Directions for this task: Among the entries, find each line that includes the string "agent" and list it.

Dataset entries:
━━━━━━━━━━━━━━━━━━━━

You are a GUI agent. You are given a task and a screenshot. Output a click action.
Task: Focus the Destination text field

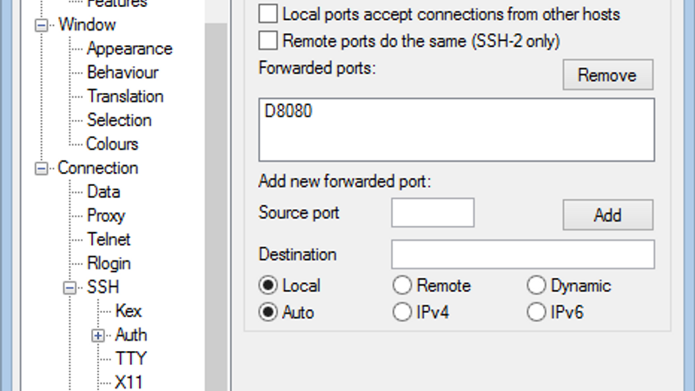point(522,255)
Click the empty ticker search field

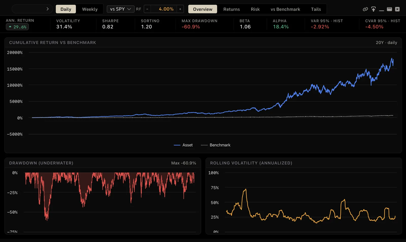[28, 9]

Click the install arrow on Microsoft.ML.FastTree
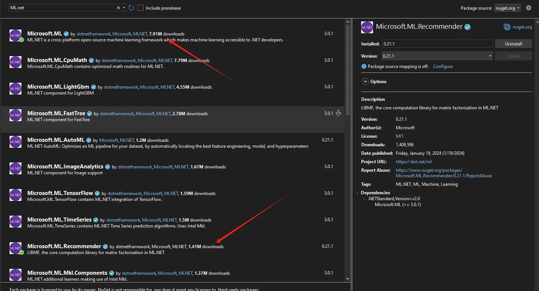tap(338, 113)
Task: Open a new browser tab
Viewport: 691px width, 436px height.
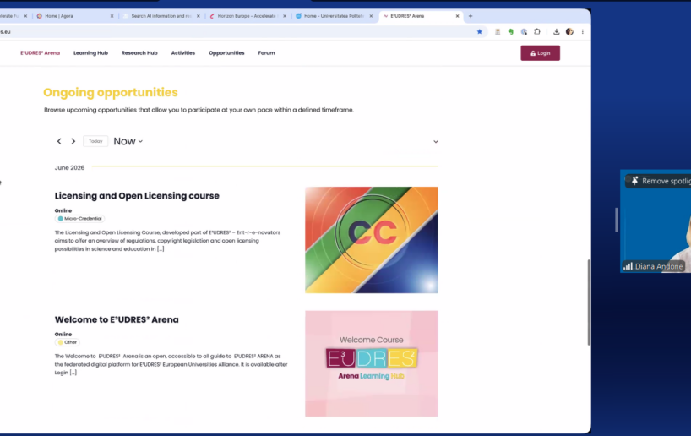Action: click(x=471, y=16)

━━━━━━━━━━━━━━━━━━━━

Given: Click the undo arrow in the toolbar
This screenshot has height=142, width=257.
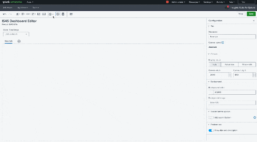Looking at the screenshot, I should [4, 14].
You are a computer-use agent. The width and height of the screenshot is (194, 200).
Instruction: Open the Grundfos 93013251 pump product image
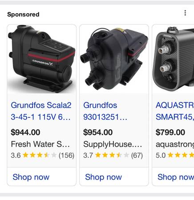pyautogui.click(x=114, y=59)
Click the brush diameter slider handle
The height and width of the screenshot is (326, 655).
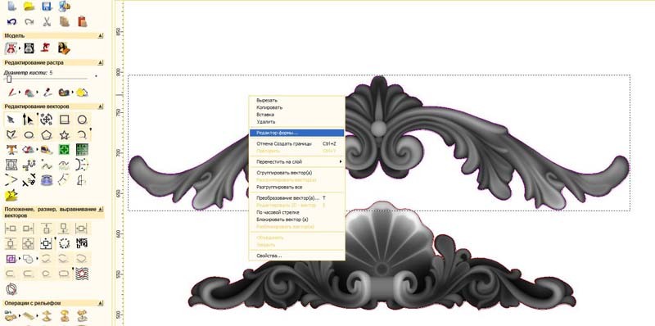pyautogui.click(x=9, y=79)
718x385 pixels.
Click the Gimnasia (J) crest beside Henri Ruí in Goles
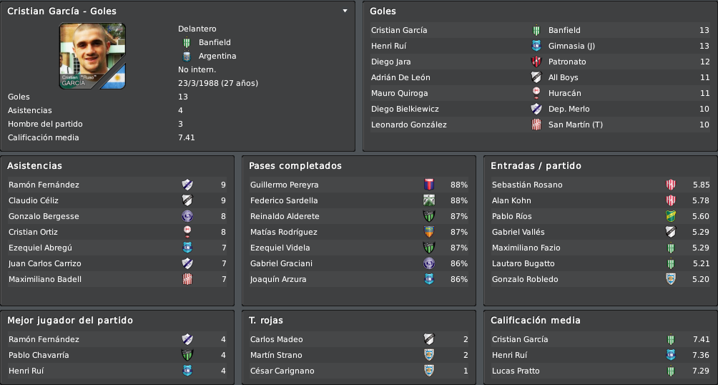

━━━━━━━━━━━━━━━━━━━━

Exercise answer:
You are a GUI agent. You are given a task and a screenshot. Output a click action.
You are a computer-use agent. The width and height of the screenshot is (194, 200).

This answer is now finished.